Pyramid and Castaic Lakes

Pyramid and Castaic Lakes
Not just one – two national forests lie adjacent to the city of Los Angeles. While the Santa Monica and San Gabriel Mountains are better known, the Las Padres National Forest extends down from the coastal ranges to the north, also offering recreational activities for those living in the metropolis. At the extreme southern end of this area and just north of Magic Mountain, Pyramid and Castaic Lakes, offer recreation for boaters of all stripes – motor- and self-powered.

As is true for many of the lakes in this sere landscape, Pyramid and Castaic are man-made. They were created in 1972 as the extreme southern edge of the California Aqueduct, which transports precious water down from the Sierra Nevadas. The two lakes (Pyramid drains into Castaic) act as flood control in addition to being reservoirs.

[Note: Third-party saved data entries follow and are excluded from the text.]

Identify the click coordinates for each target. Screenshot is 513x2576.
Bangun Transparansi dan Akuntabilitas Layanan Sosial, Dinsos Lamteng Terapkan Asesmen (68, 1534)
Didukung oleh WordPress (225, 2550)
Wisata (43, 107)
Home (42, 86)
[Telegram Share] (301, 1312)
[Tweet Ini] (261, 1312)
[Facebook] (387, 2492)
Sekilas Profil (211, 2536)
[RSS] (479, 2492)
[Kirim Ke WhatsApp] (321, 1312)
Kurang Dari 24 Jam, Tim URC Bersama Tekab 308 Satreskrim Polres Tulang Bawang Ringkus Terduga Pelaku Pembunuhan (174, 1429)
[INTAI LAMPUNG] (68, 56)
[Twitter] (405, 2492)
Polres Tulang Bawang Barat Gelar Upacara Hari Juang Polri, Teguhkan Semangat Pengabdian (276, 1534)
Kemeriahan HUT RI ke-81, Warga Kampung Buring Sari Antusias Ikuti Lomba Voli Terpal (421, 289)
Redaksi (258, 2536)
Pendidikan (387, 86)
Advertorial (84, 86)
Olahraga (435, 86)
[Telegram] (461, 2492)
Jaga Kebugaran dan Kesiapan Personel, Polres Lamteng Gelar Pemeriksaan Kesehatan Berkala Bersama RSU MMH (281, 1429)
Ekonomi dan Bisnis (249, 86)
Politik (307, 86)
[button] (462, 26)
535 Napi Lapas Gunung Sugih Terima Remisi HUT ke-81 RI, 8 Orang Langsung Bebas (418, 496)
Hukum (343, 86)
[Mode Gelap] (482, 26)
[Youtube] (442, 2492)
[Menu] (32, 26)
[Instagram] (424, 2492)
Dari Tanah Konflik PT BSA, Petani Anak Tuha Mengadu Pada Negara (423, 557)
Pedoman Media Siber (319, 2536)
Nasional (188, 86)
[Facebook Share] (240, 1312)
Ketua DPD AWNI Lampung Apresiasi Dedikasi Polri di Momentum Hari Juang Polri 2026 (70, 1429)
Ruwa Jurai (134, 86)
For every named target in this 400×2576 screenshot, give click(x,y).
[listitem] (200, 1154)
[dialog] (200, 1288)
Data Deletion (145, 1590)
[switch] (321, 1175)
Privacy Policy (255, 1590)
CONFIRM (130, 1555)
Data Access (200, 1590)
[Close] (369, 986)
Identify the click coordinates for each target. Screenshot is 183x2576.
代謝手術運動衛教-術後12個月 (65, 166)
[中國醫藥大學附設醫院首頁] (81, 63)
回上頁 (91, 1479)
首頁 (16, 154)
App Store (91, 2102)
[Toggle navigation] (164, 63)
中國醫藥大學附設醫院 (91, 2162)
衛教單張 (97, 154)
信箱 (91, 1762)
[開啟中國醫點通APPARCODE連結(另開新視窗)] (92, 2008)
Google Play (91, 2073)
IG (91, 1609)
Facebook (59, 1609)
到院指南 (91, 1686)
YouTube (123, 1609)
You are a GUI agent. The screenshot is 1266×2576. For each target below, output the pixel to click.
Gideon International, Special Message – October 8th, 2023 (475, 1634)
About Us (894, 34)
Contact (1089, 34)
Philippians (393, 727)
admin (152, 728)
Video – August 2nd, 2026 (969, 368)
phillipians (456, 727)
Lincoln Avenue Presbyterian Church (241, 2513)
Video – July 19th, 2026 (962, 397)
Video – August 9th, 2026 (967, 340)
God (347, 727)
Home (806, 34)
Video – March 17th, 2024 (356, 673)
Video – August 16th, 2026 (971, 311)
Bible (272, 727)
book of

Because Pyramid Lake was carved out of steep mountains, many of the beaches are accessible only by boat. The main boat ramp at Emigrant Landing can be reached from the Smoky Bear Road exit on Highway 5. Here, visitors will be able to swim and picnic in the beach area before launching their vessels on the water. Water skiing and fishing are popular at Pyramid Lake; because of this, a maximum of 50 jet skis and 150 boats are allowed on the lake at any one time. While the lake is open for kayaks, canoes, and stand-up paddlers, be advised that gusty afternoon winds can make non-motorized boating difficult. Mornings offer easier paddling, as well as the chance to view deer and other forest animals grazing on the cliffs above the lake.

Campsites on Pyramid Lake are reachable only by boat. Car campers can find sites at nearby Los Alamos Campground in Hungry Valley. This area is popular with off-road enthusiasts; the Hungry Valley State Vehicular Area offers trails for motorcycles, ATVs, dune buggies, and 4x4s.

To the south, Castaic Lake is divided into different areas depending on the sport. The northern part of the lake offers recreation for motorized boats, dividing again for fishing (to the west as well as on the shore and off the dam) and towable watercraft activities to the east. Kayakers, canoe paddlers, and stand-up paddleboarders use the southern end, which also offers a beach area during the summer months. Seven miles of multi-access trails extend into the mountains to the east for hiking, mountain bicycling, and horseback riding. Naturalists give bird walks once a month, but those interested in birding should have their field guides at the ready, as this is a great place to see both lake and mountain birds. Mixed-use campsites are available, as are a limited number of tent-only sites.

Pyramid is easily reachable from Highway 5, which slices through the San Emigdio Mountains to connect the San Joaquin Valley to the Los Angeles basin. Exit at Vista del Lago to access the Visitor Center, or at Smoky Bear Road for the boat launch. For Castaic Lake, exit a bit farther south, at Lake Hughes Road. Keep in mind that cell coverage is spotty in these remote locations, and be sure to follow safety procedures for rural camping. Bring warm clothing; while the summer months heat up into the nineties, the elevation means that cool evenings can occur year-round.